The Nasonov (alternatively, Nasanov) pheromone is released by worker bees to orient returning forager bees back to the colony. To broadcast this scent, bees raise their abdomens, which contain the Nasonov glands, and fan their wings vigorously.

Nasonov includes a number of different terpenoids including geraniol, nerolic acid, citral and geranic acid. Bees use these to find the entrance to their colony or hive, and they release them on flowers so other bees know which flowers have nectar. Once the foraging bee leaves the nest it uses its sense from special sensing cells on the antennae to locate and distinguish forage plants, which each give off a unique blend of odour chemicals. When a beekeeper lifts out frames from a hive they disturb the balance of smells within the hive. It can take up to 48 hours for the colony to re-establish its scent equilibrium.

A synthetically produced Nasonov pheromone can be used to attract a honey bee swarm to an unoccupied hive or a swarm-catching box. Synthetically produced Nasonov consists of citral and geraniol in a 2:1 ratio.

The Nasonov gland was first described in 1882 by the Russian zoologist Nikolai Viktorovich Nasonov. Nasonov thought that the gland performed perspiration; it was Frederick William Lambert Sladen (May 30, 1876 - 1921) of England who in 1901 first proposed that the gland produced a pheromone.

Data for analysis:

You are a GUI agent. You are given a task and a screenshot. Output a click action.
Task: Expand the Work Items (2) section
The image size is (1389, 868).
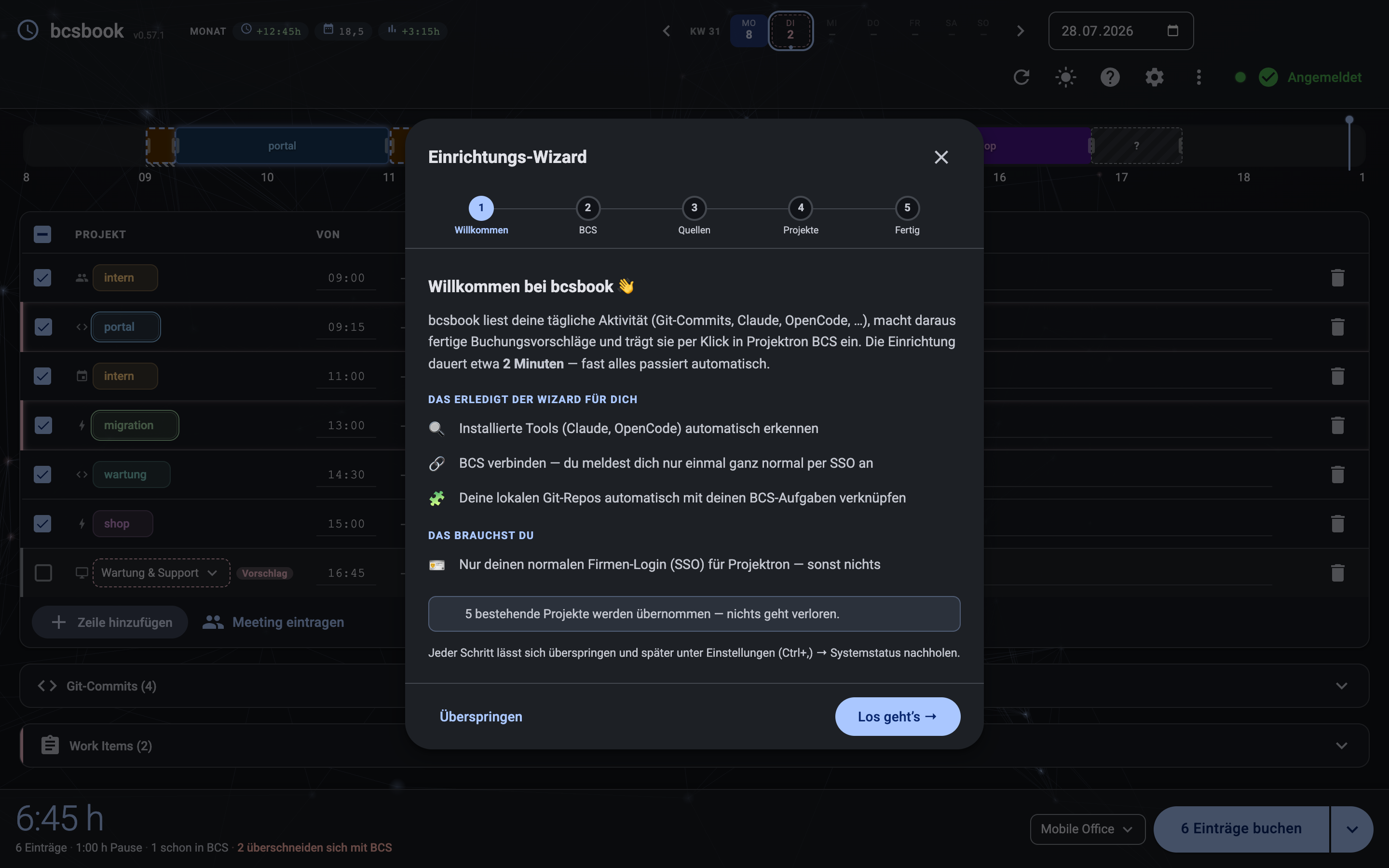tap(694, 745)
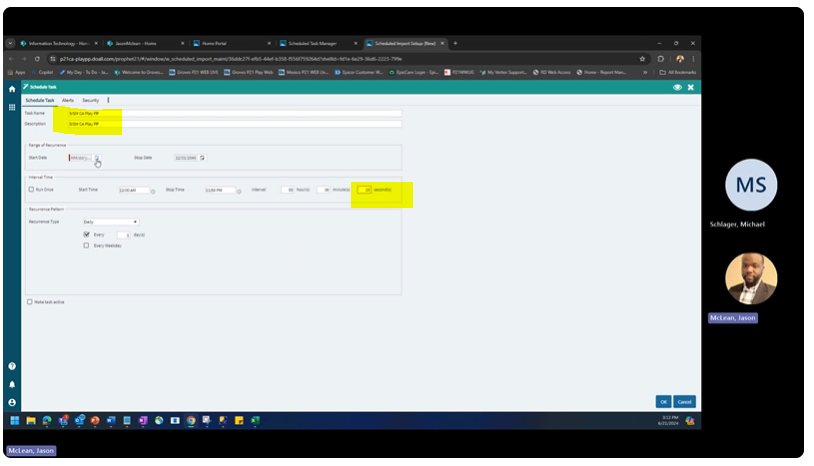Open the more options menu after Security tab
814x466 pixels.
[x=108, y=100]
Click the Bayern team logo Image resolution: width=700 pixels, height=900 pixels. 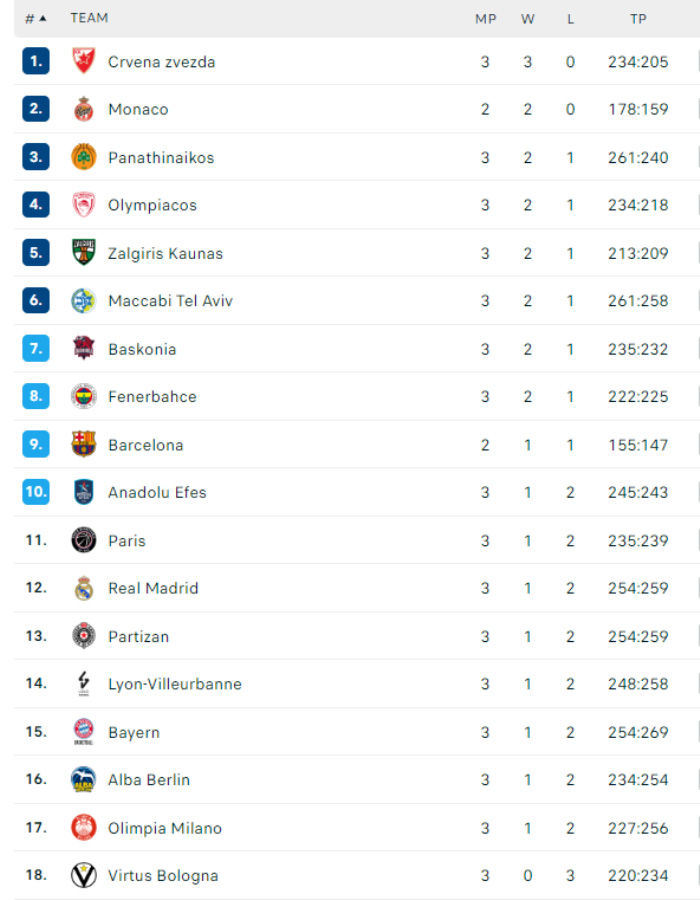click(84, 732)
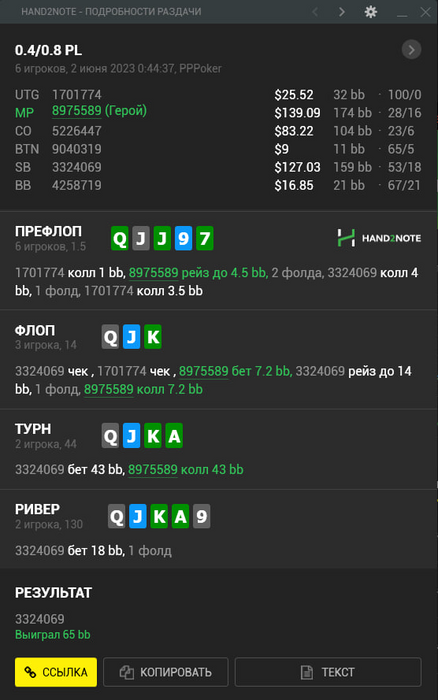Select UTG player 1701774 row
Viewport: 438px width, 700px height.
click(218, 95)
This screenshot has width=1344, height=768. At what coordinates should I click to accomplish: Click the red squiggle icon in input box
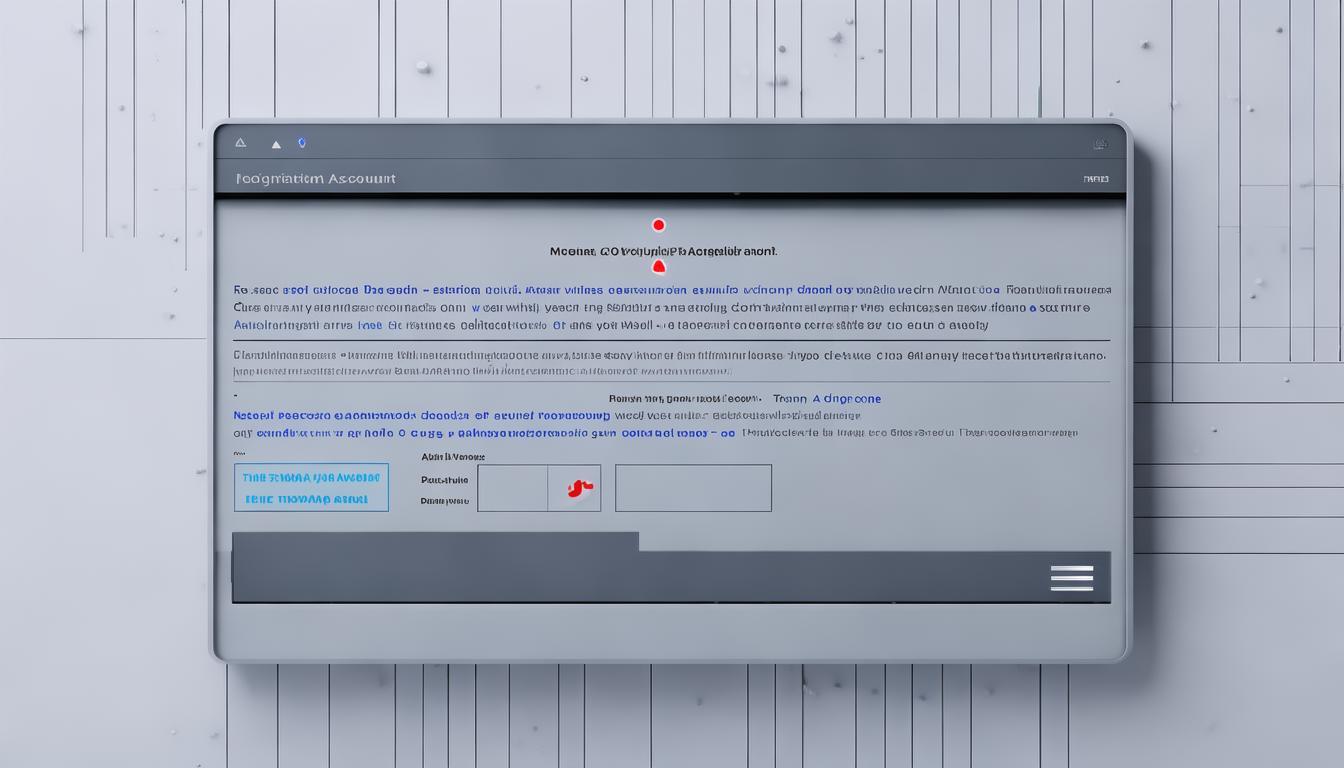pos(578,488)
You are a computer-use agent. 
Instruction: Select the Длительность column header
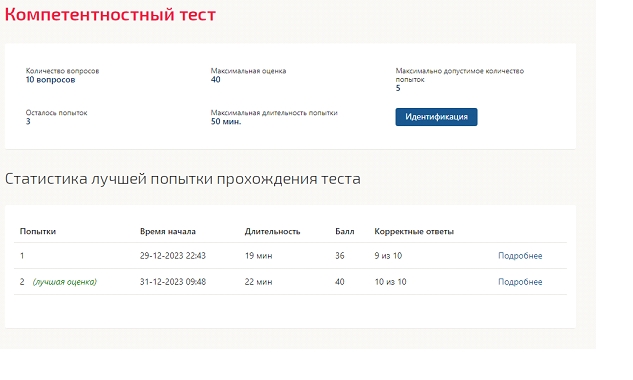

Activities:
(a) Using the text on the Nasonov pheromone, condense the paragraph that begins "Nasonov includes a number of different terpenoids" into a bulleted list that keeps its main facts.
(b) List every terpenoid that the text on the Nasonov pheromone names as a component of Nasonov.
(c) Return everything from "The Nasonov (alternatively, Nasanov)" down to "their wings vigorously." in the text on the Nasonov pheromone.

Response list:
(a)
- Nasonov contains several terpenoids, including geraniol, nerolic acid, citral and geranic acid.
- Bees use these compounds to find their colony or hive entrance. They also release them on flowers to show other bees which flowers have nectar.
- After leaving the nest, a foraging bee uses special sensing cells on its antennae to locate and tell apart forage plants. Each plant gives off a unique blend of odor chemicals.
- A beekeeper who lifts frames out of a hive disturbs the hive's balance of smells. The colony can take up to 48 hours to restore its scent equilibrium.

(b)
- geraniol
- nerolic acid
- citral
- geranic acid

(c)
The Nasonov (alternatively, Nasanov) pheromone is released by worker bees to orient returning forager bees back to the colony. To broadcast this scent, bees raise their abdomens, which contain the Nasonov glands, and fan their wings vigorously.